◆ **What you need to do**:
Some lines below may hold the string "word". Count them and give only the total.

◆ **Records for this exercise**:

**********

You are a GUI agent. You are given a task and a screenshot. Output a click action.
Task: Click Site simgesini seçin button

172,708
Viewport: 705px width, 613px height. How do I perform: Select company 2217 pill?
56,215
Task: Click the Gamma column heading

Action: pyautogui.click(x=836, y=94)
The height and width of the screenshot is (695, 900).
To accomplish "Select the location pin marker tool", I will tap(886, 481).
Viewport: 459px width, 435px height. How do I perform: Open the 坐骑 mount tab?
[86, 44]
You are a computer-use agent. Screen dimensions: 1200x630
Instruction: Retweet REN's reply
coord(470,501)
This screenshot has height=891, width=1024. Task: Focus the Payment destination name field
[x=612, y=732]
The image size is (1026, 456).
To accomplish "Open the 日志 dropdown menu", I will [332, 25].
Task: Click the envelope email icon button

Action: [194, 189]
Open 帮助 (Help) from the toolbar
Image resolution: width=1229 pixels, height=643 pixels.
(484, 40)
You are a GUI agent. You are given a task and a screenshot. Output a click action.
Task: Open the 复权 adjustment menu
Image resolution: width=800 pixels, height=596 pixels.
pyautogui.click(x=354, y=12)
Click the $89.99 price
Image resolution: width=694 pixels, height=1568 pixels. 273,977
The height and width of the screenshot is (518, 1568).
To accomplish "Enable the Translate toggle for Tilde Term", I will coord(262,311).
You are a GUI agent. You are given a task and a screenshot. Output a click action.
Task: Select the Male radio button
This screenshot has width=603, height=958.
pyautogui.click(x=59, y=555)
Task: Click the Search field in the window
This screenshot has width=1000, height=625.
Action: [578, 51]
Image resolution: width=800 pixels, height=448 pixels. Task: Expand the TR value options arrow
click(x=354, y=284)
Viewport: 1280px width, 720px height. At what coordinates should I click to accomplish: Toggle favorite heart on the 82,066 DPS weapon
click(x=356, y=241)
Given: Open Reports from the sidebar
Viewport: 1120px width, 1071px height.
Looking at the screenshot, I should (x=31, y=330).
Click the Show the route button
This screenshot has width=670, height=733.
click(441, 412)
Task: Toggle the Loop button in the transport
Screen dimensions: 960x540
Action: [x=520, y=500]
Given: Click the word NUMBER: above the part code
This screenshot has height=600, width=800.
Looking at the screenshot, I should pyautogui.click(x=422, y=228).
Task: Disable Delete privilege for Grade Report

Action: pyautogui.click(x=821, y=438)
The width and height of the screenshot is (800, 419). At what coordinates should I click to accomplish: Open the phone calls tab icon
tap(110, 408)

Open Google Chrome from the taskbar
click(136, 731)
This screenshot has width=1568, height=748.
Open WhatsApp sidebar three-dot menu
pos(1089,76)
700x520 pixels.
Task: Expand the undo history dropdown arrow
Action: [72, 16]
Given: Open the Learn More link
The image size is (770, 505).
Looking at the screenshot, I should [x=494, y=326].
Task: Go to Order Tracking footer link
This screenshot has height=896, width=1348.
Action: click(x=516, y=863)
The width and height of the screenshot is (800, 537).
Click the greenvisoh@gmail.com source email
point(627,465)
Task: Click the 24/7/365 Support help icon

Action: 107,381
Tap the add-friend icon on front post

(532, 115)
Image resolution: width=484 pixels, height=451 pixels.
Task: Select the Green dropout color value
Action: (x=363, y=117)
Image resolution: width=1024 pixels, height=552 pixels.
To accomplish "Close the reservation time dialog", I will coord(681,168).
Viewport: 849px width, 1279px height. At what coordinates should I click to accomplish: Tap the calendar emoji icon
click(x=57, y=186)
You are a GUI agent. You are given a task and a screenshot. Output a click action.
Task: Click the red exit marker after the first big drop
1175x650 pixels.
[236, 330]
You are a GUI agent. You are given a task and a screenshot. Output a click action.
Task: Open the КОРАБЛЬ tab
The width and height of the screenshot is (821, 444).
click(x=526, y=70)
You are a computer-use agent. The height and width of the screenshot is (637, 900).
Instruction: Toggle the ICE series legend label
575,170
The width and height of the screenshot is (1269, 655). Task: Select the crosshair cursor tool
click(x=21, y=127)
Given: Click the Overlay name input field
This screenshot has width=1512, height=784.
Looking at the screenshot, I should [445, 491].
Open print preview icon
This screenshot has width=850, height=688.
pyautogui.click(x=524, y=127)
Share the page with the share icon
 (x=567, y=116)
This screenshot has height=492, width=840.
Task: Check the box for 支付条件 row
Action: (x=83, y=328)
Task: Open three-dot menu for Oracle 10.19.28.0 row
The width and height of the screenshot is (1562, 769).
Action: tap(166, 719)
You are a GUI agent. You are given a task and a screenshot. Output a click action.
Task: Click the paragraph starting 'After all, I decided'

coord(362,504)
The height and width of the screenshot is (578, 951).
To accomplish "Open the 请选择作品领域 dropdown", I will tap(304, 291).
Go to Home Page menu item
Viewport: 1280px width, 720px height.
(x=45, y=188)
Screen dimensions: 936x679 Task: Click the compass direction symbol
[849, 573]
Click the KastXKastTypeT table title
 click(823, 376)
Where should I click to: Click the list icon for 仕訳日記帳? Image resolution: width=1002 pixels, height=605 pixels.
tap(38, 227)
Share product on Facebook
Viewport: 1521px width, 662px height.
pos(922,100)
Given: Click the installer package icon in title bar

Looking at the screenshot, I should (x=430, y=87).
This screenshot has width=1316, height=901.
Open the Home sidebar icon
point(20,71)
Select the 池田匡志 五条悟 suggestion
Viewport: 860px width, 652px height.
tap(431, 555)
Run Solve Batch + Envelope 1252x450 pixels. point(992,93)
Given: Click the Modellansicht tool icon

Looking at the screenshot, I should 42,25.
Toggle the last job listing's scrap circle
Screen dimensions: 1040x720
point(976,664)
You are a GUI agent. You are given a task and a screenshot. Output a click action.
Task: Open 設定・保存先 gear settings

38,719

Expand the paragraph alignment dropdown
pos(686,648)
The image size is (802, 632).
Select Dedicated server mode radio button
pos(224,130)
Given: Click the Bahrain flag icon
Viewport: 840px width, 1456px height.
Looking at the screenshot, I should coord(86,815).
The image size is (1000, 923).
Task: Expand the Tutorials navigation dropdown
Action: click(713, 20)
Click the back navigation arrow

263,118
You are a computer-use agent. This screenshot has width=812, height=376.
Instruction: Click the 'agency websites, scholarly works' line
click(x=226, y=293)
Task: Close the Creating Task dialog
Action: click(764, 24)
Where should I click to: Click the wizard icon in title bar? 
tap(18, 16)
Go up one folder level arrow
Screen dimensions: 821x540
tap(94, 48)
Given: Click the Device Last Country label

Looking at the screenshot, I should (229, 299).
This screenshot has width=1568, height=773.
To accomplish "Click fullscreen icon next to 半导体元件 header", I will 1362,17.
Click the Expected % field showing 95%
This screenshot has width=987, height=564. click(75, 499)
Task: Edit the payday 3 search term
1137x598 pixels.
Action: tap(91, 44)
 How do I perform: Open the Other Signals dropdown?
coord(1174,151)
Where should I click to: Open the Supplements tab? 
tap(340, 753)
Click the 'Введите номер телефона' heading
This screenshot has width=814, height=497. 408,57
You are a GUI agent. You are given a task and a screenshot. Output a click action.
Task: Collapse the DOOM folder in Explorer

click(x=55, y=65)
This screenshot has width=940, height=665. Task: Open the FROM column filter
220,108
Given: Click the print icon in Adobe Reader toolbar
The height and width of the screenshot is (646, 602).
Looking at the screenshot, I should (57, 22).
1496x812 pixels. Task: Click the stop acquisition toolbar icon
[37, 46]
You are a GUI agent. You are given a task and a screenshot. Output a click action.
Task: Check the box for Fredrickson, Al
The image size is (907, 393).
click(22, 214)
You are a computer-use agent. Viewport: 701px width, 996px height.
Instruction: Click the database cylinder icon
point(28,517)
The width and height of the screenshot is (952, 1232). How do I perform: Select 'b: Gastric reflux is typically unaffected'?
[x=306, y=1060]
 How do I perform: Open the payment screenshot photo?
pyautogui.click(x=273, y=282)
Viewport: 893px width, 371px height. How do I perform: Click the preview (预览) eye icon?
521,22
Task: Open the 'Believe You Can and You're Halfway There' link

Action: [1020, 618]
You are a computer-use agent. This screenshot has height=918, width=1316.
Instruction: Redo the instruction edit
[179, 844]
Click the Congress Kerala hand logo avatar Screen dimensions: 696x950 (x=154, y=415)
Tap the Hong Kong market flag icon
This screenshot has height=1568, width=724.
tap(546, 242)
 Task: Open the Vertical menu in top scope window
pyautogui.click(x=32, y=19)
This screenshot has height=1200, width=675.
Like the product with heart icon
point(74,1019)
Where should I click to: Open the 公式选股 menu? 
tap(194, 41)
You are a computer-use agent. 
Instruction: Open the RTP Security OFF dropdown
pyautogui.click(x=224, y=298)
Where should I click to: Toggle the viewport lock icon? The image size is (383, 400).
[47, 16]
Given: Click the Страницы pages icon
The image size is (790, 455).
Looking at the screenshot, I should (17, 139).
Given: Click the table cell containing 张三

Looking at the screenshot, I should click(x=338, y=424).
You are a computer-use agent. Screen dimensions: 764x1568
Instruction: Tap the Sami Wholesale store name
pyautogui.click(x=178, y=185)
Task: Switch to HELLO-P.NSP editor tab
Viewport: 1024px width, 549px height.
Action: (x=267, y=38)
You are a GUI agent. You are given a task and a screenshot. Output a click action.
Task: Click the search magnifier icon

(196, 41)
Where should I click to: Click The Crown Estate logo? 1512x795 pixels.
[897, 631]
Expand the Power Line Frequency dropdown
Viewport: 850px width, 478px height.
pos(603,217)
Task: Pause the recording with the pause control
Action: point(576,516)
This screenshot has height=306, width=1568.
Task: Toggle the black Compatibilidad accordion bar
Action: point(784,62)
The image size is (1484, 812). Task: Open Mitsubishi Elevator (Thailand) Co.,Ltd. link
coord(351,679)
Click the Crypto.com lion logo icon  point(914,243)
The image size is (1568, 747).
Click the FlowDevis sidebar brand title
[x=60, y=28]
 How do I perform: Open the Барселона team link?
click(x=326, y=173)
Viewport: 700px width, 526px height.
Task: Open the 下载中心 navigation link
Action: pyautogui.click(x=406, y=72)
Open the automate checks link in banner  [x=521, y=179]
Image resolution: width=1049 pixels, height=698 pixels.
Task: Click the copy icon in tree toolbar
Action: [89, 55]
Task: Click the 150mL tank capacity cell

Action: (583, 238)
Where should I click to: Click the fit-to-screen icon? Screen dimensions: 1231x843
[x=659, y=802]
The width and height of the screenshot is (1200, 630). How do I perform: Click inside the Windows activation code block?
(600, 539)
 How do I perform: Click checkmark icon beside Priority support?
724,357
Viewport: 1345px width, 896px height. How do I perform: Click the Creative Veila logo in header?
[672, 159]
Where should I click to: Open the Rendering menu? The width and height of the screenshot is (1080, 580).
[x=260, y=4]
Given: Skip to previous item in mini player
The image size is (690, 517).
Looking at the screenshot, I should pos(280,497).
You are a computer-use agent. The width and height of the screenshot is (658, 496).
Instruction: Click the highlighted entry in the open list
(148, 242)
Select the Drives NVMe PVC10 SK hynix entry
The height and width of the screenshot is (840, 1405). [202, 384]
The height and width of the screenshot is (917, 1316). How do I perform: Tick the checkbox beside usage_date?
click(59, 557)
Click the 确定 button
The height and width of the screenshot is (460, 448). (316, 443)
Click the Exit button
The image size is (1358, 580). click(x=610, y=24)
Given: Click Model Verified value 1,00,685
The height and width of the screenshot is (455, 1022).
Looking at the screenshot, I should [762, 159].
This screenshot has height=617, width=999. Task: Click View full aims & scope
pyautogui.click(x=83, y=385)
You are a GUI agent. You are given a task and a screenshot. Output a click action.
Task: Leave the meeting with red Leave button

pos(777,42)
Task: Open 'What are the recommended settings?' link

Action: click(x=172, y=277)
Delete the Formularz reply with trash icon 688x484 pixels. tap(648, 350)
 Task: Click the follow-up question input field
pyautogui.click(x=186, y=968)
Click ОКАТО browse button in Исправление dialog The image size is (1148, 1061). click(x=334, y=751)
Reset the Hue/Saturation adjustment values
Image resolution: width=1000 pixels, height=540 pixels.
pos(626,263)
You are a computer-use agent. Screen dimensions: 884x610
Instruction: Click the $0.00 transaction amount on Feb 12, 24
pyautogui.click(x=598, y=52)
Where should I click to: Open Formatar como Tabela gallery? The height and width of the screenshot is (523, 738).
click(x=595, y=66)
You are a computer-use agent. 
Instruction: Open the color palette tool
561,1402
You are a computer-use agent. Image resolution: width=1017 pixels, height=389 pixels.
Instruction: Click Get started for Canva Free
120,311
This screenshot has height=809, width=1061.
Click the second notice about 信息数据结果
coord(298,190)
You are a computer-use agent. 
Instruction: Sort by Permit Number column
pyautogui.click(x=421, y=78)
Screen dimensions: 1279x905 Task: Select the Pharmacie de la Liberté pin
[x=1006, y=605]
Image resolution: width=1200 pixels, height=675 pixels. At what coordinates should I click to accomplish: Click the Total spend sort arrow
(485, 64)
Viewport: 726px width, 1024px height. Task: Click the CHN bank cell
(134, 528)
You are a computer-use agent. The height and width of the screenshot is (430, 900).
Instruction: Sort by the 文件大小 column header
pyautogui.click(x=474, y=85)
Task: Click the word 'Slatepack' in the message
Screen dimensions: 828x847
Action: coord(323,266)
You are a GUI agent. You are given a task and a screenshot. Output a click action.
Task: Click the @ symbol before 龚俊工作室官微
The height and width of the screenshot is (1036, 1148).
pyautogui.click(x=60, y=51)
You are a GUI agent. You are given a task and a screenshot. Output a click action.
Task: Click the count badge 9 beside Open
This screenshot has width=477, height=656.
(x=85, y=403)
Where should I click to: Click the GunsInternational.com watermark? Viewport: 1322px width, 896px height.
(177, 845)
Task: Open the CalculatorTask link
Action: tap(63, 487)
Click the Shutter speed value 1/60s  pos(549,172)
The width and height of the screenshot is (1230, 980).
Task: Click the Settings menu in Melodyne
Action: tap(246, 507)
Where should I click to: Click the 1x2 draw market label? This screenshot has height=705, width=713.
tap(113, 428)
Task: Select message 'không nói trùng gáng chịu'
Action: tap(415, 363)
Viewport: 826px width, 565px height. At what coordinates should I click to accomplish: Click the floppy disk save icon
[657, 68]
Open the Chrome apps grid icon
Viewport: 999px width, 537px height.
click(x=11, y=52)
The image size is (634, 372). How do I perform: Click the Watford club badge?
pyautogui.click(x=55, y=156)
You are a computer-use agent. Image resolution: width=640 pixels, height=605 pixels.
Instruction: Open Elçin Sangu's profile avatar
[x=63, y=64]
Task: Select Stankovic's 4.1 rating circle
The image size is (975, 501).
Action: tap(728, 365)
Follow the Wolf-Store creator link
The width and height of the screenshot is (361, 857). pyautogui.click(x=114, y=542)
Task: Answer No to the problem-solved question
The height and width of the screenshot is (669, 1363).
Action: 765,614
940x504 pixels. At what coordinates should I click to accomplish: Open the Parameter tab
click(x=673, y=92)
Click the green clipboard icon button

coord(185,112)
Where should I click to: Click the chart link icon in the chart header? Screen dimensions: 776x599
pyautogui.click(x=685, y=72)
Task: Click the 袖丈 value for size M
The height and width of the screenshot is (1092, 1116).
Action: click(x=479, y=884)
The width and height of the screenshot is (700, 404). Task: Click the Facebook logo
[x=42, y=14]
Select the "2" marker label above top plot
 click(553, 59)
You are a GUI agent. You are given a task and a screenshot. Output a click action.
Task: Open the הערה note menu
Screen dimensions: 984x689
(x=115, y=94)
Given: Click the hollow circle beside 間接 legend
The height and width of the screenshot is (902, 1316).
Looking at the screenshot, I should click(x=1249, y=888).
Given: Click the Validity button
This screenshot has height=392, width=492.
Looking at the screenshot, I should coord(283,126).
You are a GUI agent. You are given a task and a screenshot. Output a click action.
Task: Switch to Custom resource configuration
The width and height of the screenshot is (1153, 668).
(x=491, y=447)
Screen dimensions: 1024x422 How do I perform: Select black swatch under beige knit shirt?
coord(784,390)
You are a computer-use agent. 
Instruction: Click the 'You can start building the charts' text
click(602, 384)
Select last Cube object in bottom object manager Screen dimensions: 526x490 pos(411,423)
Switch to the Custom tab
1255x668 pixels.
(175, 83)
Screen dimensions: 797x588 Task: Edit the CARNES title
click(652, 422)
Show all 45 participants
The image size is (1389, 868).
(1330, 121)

**********

◆ **Result of the exercise**:
2